TALLAHASSEE — Since taking office in 2011, Gov. Rick Scott has had strained relations with the occupant of 1600 Pennsylvania Ave., Washington D.C.
Lawsuits and big policy confrontations, not cordial phone calls to the Oval Office, have characterized Scott's limited interactions with President Barack Obama.
But with Donald Trump's Nov. 8 election, Scott will suddenly have a White House ally who the Republican governor says will undoubtedly pay dividends for Florida.
"I think we are going to see good change," Scott told reporters Tuesday in Orlando.
Specifically, Scott said he expects the federal government to now do more to address toxic algae blooms, provide a faster and better response to disaster declarations, allocate more resources to fight Zika and end legal showdowns on a variety of issues.
"When we have a problem and need a solution, at least we have someone to talk to," Scott said of Trump.
Scott met with Trump on Thursday in New York — the fourth time he has spoken to Trump since Election Day. Compare that to the three times Scott has spoken to Obama for the entire year, even as Florida battled Zika, two hurricanes and the emotional aftermath of the Pulse nightclub killings in Orlando.

:: Explore the material ::
1. Copy the stretch from "But with Donald" through "variety of issues." in the article on Gov. Rick Scott, word for word.
2. Write the next part of the article on Gov. Rick Scott, starting after its final sentence.

:: Data provided ::
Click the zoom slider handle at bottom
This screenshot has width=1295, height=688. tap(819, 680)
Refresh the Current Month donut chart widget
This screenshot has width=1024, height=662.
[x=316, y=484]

:: Expected outputs ::
1.
But with Donald Trump's Nov. 8 election, Scott will suddenly have a White House ally who the Republican governor says will undoubtedly pay dividends for Florida.
"I think we are going to see good change," Scott told reporters Tuesday in Orlando.
Specifically, Scott said he expects the federal government to now do more to address toxic algae blooms, provide a faster and better response to disaster declarations, allocate more resources to fight Zika and end legal showdowns on a variety of issues.

2.
But don't blame Obama for that divide, says former Florida Gov. Charlie Crist, now a Democrat and a congressman representing St. Petersburg and parts of Clearwater. Crist said when he was a Republican governor and Obama was in the White House, he found it easy to work with the president. He said his successor, Scott, is the reason for the split.
"It's unfortunate for Florida," Crist said. "I know the president is the kind of guy who works with anyone and wants to help everyone."
Just because Scott and Obama are from opposite parties, it doesn't mean Scott has to go around trying to "stick a needle in his eye," Crist said.
But the relationship between Scott and Obama was doomed to fail, said longtime University of South Florida political science professor Darryl Paulson. Scott, the former CEO of the largest hospital company in America, has views on health care that were destined to collide with Obama, who built his presidential legacy around the Affordable Care Act. Paulson said the divide on such a core issue was too vast to bridge politically.
Even before Scott won election in 2010, he put $5 million of his own money into a group to oppose Obama's health care reform efforts.
Not only was Florida a leading player before the U.S. Supreme Court in fighting the mandate to require health care insurance, Scott later sued the administration for cutting back funding for low-income hospitals in an effort to "coerce" states like Florida to expand Medicaid.
Having embarked upon a never-ending campaign against Obamacare — waged on Fox News and in the courts — Scott took on the White House on other issues. Most notably, he rejected more than $2 billion in federal funding for a high-speed rail and opposed Obama's diplomatic moves on Cuba.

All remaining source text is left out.